基因過表達技術，即是通過基因轉染結合強啟動子的使用，使特定基因高水平持續表達以獲得相應細胞生物學特性的技術。例如，可以通過基因轉染 CHO 細胞，提高 Hsp70、Hsp40 的表達，促進重組蛋白抗體的折疊和分泌，實現重組蛋白生產的優化[19]。另外，通過抗凋亡蛋白的過表達，提高細胞對凋亡的抗性而延長生存時間，也可以實現重組蛋白產量的提高。如將外源 Bcl-2 抗凋亡基因轉入 CHO 細胞，實現該蛋白過表達，提高抑凋亡蛋白和促凋亡蛋白的相對比值，可有效抑制細胞凋亡，進而提高目的重組蛋白（如hTPO）的產量[20-21]。

基因沉默，即通過降低基因轉錄水平和轉錄產物的穩定性等方法，以關閉部分或全部基因的表達，從而獲得具有目的性狀的細胞。該策略一般經 RNA 干擾（RNA interference，RNAi）技術來實現。RNAi 技術作用機制類似于內源途徑產生的 microRNA，可特異降解靶基因 mRNA。通過導入與靶基因 mRNA 特定區域互補的小分子 siRNA，經互補配對可在細胞內形成 RISC（RNA induced silencing complex），進一步引起靶 mRNA 的降解或者阻止翻譯的進行[8]。盡管CHO 細胞內源 miRNA 表達譜日漸清晰[22]，但是內源miRNA 并非按照人們意愿發揮作用，因此，利用 RNAi 技術靶向調節不同基因表達很有必要。目前，RNAi 可以簡單地分為以下兩類：將外源合成的 siRNA 通過質脂體等轉染細胞，實現瞬時干擾靶基因的表達（此方法多用于驗證RNAi 策略的有效性）；或是經載體（如質粒 DNA 載體或病毒載體）攜帶表達 siRNA 特定 DNA 片段（shRNA）轉染或感染細胞，在細胞內產生 siRNA，長期穩定地抑制靶基因的表達，此方法可用于建立新的穩定細胞系[8]。

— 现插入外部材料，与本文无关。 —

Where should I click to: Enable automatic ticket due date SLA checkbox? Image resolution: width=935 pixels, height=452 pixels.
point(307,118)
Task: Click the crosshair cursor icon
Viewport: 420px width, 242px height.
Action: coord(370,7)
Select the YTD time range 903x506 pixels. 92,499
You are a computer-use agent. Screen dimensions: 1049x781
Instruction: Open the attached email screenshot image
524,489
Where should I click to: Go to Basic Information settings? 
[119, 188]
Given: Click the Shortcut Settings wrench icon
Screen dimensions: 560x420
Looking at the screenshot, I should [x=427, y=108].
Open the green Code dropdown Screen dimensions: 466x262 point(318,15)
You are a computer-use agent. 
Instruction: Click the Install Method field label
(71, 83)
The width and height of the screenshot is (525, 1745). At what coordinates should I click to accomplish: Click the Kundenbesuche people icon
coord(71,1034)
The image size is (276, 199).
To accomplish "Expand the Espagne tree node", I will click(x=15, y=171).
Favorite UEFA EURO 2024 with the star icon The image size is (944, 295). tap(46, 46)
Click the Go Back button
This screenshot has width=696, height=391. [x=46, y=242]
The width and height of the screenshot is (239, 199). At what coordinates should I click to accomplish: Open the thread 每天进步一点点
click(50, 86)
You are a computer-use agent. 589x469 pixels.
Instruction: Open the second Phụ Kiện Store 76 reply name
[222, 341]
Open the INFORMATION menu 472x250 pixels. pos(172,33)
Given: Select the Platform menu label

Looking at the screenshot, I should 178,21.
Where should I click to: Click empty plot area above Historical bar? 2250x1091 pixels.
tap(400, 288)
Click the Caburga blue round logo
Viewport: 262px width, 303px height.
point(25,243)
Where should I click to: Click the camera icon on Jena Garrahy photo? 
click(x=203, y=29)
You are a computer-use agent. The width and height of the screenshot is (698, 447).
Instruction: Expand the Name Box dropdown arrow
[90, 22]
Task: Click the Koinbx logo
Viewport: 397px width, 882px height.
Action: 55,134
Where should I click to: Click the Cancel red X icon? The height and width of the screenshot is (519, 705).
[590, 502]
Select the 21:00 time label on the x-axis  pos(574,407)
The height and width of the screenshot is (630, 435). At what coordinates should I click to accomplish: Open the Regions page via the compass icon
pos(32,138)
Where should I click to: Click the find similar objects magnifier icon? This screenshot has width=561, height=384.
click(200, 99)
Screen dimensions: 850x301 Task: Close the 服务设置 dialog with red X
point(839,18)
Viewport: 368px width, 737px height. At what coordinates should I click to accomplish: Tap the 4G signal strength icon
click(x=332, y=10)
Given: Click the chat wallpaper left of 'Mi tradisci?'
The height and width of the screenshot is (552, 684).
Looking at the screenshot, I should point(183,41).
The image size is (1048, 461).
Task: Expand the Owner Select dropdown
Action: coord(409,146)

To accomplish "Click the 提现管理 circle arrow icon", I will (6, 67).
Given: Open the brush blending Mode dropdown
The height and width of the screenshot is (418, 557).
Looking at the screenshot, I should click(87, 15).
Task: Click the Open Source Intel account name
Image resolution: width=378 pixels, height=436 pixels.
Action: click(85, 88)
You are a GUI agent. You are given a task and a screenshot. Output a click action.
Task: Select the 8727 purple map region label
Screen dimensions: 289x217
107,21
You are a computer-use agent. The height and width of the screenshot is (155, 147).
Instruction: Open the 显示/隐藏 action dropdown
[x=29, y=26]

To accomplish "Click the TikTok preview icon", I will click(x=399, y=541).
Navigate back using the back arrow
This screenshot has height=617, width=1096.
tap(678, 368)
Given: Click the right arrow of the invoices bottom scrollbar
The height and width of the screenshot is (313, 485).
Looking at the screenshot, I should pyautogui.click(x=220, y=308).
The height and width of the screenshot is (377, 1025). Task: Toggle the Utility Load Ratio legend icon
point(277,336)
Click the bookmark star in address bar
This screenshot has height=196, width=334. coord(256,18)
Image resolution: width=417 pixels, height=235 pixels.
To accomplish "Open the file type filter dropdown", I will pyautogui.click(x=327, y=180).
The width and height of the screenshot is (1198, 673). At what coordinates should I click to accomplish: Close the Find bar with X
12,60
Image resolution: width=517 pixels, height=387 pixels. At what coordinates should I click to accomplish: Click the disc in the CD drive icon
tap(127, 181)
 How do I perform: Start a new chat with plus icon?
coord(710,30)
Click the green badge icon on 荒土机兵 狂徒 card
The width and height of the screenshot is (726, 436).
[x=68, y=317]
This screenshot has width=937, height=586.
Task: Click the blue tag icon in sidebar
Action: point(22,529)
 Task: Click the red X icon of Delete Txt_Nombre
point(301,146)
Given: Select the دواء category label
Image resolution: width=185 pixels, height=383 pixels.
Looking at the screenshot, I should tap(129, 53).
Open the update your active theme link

利用基因沉默從不同的細胞生物學角度改造 CHO 細胞的主要策略包括以下 5 種：①減弱或破壞細胞凋亡機制；②影響細胞糖基化修飾功能[23]；③降低二氫葉酸還原酶活性[7]；④干擾乳酸脫氫酶 A 亞基表達[24]；⑤穩定細胞骨架蛋白[25]等。而此處詳細介紹減弱細胞凋亡機制的策略。

生產用細胞經長時間大規模培養后，有害代謝物的累積以及必要營養成分的降低都可能誘導細胞凋亡，這也極可能是影響重組蛋白產量提高的瓶頸之一。細胞內除凋亡酶（如啟動凋亡酶 caspase-8、9、10，效應凋亡酶 caspase-3、7）外，還存在多種促進凋亡的蛋白分子，如 Bax、Bak、Bad、Bim 等凋亡蛋白。凋亡誘導信號，經內外源通路及級聯反應（cascade）的方式逐級放大，最終導致細胞死亡[26]。

利用 RNAi 技術抑制凋亡過程的發生，可選擇不同的凋亡酶作為靶分子。例如通過 RNAi 技術抑制 caspase-3、caspase-7 的表達，可以有效降低丁酸鈉對 CHO 細胞的誘導凋亡作用，更為重要的是當兩種凋亡酶表達經同時導入兩個 RNAi 而發生同時降低時，目的蛋白 hTPO 的表達產量顯著提高（55%）[27]；但是當單純抑制 caspase-3 的表達，目的蛋白的表達量只提高了 16%[28]。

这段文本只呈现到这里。